Market value

More restaurants are spinning off retail markets, but can you really re-create that dining experience at home? Our writer fires up her stove and finds out.

By Jane Lerner

November 26, 2007

Market value
The author attempts to channel Market Table at home (Credit: Melissa Hom)
With chefs paying such close attention to artisanal ingredients and farm-to-table cooking, it’s a no-brainer that several prominent restaurants like Blue Ribbon and Market Table have opened retail offshoots, where they offer unique products and specially prepared foods. Some, like Fort Greene's Little Piggy (Market), sell basic grocery items; others, like Laurent Tourondel's fancy new BLT Market in the Ritz-Carlton Hotel, line the shelves with hard-to-find, pricey gourmet treats.

All told, these retail spinoffs peddle the same fantasy: that you, too, can bring the restaurant experience home.
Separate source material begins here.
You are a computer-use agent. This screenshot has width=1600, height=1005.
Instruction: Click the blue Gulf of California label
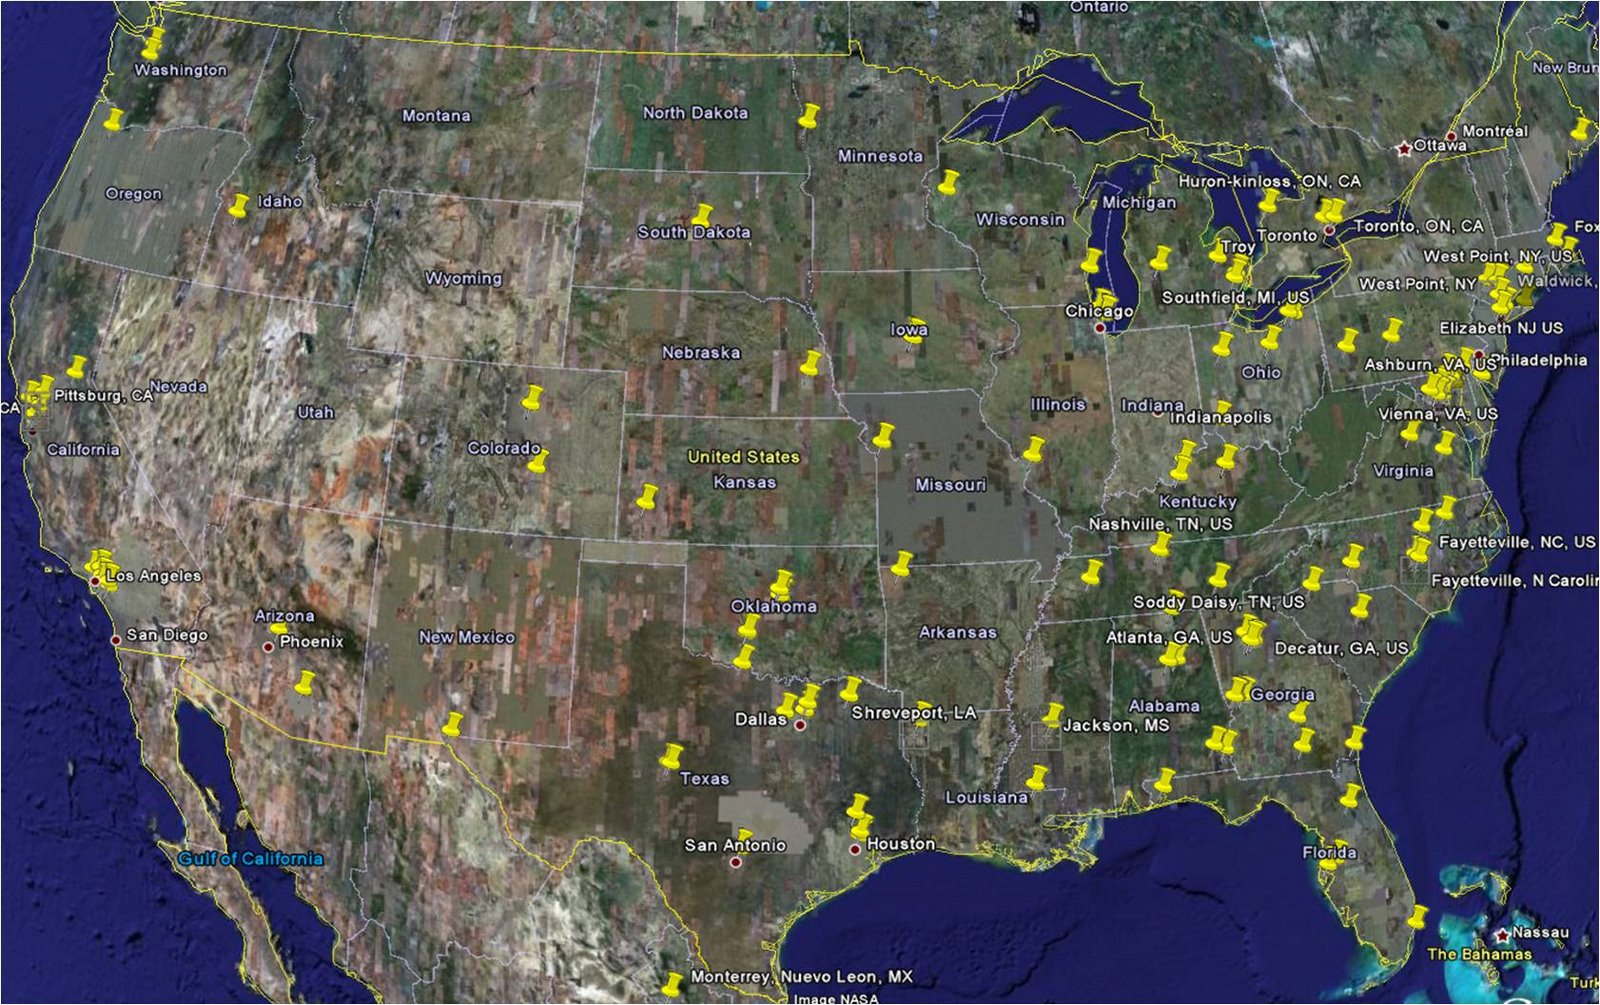tap(250, 859)
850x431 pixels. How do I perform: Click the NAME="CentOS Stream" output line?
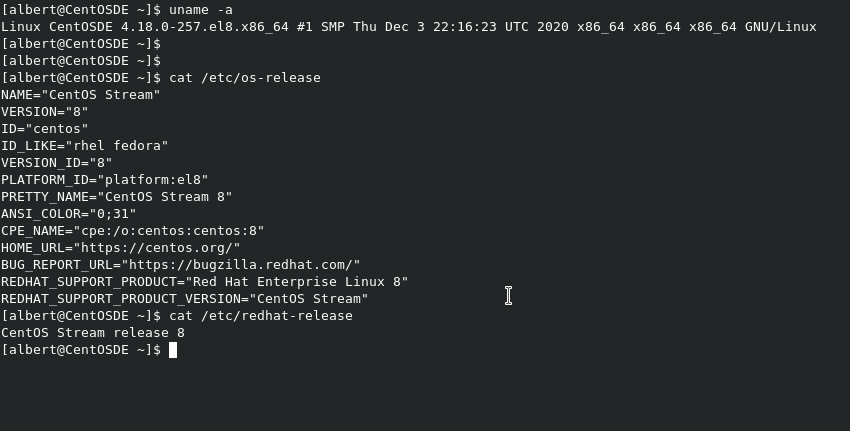tap(80, 94)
Which begs the question: Can you actually successfully re-create these restaurants’ dishes in your kitchen, using ingredients purchased at their retail markets?

I attempted to find out: I decided to invite some friends over for dinner, shop at a few of these markets, and cook away. Would my dishes come even close to restaurant quality? Would we eat better if I did my shopping at Whole Foods?

A full, three-course dinner was planned: starter salads from Little Piggy (Market), an entree of pork chops from Market Table's extensive meat counter, and a dessert of Blue Ribbon Bakery's famous chocolate-chip bread pudding. With each course, the meal would progress from easy to difficult—the appetizers would be wholly pre-prepared, the already-marinated pork chop would need cooking on the grill, and the bread pudding would be a total experiment from raw ingredients and my own on-the-fly recipe.

Since my dinner guests were all self-avowed food lovers—a motley crew of two published authors, a poet-woodworker, a brain researcher and the evening’s photographer—I knew I could rely on well-informed opinions. Most everyone had been to dinner at my house before, so they knew what I was capable of in the kitchen. It was time to find out if shopping at these specialty restaurant-markets would help me create an especially sublime meal.